Le Congrès s’ouvre ainsi devant un parterre de délégués qui, en majorité, soutient la direction sortante. Thibault est malgré tout contraint dans son discours d’ouverture d’intégrer l’existence de cette opposition. Il tente de la dénigrer et la minimiser (« quelques camarades … ») mais ne peut l’ignorer.
Durant le Congrès nombre de témoignages attestent de la virulence des pro-Thibault à l’encontre de tout camarade tentant de s’inscrire en opposition : pressions, menaces, pour interdire l’intervention, pour interdire le vote … «je te dis de voter pour et tu votes pour, sinon je déchire ton vote», «si t’es contre, tu n’aurais pas dû venir au congrès», «tu devrais voter pour partout, personne ne t’a demandé de voter contre», «tu n’as pas le droit de voter contre», … sans oublier les menace écrites !
Nombre de camarades se sont quand même exprimés contre la politique de participation, contre le dialogue social, mettant en cause la stratégie d’action de la CGT, la politique de négociation, les concessions des dirigeants devant le patronat, contre le nouveau statut du travailleur salarié … et pour des revendications claires : interdiction des licenciements, départ à la retraite à 60 ans à taux plein, retour au 37,5 annuités pour tous …
La signature des accords dits de Bercy et sur la représentativité a également été dénoncée pour ce qu’elle était : une soumission totale aux institutions de la Vème République, une liquidation des bases du syndicat.
L’appareil se félicite aujourd’hui des votes à près de 77% pour le rapport d’activité et 76% pour le rapport d’orientation, qui valideraient sa politique.
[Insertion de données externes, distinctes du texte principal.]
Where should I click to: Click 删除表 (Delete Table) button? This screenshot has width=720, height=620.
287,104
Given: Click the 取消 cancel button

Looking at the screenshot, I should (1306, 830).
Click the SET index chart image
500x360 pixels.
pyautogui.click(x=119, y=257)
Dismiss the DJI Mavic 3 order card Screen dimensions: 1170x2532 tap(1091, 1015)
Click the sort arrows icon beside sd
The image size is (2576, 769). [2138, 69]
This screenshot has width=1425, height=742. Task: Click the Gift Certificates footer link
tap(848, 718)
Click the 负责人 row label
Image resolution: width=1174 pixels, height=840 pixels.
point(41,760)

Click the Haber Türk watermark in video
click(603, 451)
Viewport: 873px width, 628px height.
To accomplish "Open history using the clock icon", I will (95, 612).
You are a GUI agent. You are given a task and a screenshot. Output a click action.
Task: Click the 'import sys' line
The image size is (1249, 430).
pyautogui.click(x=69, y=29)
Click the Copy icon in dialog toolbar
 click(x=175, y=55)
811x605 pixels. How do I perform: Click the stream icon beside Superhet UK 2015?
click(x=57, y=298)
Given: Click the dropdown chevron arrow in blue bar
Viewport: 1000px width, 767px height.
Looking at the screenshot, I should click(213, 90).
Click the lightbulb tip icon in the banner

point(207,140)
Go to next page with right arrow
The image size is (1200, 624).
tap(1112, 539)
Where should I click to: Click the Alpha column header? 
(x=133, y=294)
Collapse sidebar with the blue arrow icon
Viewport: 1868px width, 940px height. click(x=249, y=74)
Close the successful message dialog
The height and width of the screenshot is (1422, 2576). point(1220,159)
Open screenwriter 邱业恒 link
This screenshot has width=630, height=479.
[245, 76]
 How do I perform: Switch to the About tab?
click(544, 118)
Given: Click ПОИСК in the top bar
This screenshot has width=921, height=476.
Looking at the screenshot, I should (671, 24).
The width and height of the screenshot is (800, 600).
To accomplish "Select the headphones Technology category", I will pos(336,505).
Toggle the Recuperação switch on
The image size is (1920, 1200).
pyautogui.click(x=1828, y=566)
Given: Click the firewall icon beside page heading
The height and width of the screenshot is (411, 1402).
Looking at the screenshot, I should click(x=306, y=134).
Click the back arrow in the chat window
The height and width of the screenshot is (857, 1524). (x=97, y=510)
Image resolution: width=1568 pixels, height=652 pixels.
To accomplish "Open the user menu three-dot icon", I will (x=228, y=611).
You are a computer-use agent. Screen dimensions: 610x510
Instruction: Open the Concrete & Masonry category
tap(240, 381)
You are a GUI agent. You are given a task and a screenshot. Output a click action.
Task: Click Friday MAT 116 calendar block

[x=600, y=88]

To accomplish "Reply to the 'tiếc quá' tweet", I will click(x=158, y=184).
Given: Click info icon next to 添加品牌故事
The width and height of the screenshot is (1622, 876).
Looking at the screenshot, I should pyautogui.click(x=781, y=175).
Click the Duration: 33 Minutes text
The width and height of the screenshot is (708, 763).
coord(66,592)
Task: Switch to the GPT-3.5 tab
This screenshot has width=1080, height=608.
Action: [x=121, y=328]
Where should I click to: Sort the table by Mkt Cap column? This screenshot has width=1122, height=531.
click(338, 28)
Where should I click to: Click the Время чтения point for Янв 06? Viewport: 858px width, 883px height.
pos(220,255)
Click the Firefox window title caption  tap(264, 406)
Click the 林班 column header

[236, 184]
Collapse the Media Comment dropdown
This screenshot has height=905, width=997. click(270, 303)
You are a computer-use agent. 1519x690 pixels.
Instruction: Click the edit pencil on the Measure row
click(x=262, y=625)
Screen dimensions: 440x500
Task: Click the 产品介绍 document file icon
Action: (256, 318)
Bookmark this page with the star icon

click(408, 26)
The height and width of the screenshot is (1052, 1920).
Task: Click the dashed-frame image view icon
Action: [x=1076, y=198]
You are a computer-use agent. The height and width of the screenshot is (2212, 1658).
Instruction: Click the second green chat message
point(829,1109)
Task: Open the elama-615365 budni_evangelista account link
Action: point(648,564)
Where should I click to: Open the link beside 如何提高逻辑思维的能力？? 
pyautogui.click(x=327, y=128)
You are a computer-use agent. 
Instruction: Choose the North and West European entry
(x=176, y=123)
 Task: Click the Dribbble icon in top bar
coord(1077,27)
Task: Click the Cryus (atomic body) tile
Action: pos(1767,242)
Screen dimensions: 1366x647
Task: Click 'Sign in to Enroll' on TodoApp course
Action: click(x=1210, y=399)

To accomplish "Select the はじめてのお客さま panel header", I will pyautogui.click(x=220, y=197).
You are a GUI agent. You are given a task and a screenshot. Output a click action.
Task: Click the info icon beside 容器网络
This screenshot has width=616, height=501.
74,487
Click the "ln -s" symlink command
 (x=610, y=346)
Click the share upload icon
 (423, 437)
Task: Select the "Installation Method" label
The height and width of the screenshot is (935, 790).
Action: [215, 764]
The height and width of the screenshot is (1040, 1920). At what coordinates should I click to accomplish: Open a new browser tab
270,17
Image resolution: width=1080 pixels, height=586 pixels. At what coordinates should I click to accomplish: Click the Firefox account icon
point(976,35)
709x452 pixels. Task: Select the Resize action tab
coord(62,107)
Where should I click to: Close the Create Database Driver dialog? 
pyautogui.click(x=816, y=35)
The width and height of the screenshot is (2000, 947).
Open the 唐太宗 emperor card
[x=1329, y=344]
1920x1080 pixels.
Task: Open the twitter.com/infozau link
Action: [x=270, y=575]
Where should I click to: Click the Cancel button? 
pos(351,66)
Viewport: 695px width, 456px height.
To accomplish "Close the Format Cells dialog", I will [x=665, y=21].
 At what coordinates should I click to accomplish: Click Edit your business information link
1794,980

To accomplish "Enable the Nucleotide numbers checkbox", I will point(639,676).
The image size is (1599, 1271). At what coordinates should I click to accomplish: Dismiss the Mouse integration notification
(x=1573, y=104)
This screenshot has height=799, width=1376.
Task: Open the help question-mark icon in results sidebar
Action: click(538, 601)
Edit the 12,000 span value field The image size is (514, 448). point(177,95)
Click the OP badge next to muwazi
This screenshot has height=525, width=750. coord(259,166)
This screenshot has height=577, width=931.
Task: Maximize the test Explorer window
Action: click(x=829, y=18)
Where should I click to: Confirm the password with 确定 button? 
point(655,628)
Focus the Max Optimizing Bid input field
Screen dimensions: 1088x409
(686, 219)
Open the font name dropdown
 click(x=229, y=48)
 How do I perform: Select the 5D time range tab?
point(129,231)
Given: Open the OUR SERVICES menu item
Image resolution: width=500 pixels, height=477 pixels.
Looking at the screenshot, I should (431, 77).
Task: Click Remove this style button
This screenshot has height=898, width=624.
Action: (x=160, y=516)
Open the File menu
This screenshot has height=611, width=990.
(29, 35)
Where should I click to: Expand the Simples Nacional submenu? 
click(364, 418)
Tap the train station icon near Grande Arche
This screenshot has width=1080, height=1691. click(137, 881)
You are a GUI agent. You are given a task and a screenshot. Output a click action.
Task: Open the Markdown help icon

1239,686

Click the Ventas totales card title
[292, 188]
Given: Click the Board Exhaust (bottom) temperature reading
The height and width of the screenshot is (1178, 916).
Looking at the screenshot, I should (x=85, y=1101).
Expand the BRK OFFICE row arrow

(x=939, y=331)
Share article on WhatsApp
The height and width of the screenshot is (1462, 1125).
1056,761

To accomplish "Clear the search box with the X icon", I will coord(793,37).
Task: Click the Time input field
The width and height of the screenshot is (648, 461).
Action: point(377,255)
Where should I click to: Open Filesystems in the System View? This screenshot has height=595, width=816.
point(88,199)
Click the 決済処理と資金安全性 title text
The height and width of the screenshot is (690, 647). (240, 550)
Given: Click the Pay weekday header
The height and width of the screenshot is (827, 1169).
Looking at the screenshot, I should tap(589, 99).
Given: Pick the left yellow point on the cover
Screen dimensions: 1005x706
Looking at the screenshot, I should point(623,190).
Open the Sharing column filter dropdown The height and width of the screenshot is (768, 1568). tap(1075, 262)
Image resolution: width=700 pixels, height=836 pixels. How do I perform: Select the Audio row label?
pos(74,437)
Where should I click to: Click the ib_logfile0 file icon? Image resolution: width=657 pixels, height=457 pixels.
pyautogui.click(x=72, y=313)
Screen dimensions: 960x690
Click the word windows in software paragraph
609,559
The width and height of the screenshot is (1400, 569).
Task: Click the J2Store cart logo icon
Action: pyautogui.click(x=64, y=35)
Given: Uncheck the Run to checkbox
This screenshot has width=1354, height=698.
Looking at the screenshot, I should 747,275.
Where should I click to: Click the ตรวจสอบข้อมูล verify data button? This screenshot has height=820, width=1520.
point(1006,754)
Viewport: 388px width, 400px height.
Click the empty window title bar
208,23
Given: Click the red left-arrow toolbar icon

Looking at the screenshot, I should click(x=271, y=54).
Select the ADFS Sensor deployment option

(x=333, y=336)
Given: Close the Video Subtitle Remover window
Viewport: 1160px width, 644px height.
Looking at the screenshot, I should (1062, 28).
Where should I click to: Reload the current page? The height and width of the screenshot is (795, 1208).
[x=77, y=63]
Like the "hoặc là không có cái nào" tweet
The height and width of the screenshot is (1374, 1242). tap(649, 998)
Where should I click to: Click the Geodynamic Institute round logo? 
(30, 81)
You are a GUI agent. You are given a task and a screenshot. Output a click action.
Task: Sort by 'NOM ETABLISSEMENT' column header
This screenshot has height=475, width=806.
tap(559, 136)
Notons au passage la « leçon de démocratie » : les mandats non exprimés sont comptabilisés comme des votes pour !
A l’inverse, il faut noter que plus de 20% des délégués ont, malgré le contexte, voté contre cette orientation.
Le secrétaire général de la CES sifflé, Chérèque de la CFDT prié par la direction confédérale de ne finalement pas venir, sont autant de signes montrant une opposition à la direction confédérale tentant de renouer avec un syndicalisme de masse et de classe, contre l’exploitation capitaliste.
« Aujourd’hui c’est la chasse aux sorcières ! » témoignent de nombreux camarades, délégués ou non, qui ont eu le courage de dire ce qu’ils pensaient et d’affronter la direction confédérale.
Mais ce qui est le plus marquant n’est pas là – malheureusement la chasse aux sorcières n’est pas une nouveauté au sein de l’appareil – mais réside dans ce nouvel élan, massif, public, qui commence à s’organiser dans le but de la réappropriation du syndicat comme outils de lutte face au patronat et au gouvernement à sa solde, face au système capitaliste. C’est la lutte pour une réappropriation du syndicat par les travailleurs sur la base de la défense des revendications ouvrières, des acquis collectifs qui nécessitent un combat offensif et centralisé contre le patronat et le gouvernement Sarkozy.
Pour notre part, nous soutenons cet objectif depuis longtemps déjà par nos interventions dans nos syndicats, nous soutiendrons donc logiquement toute initiative qui va dans ce sens.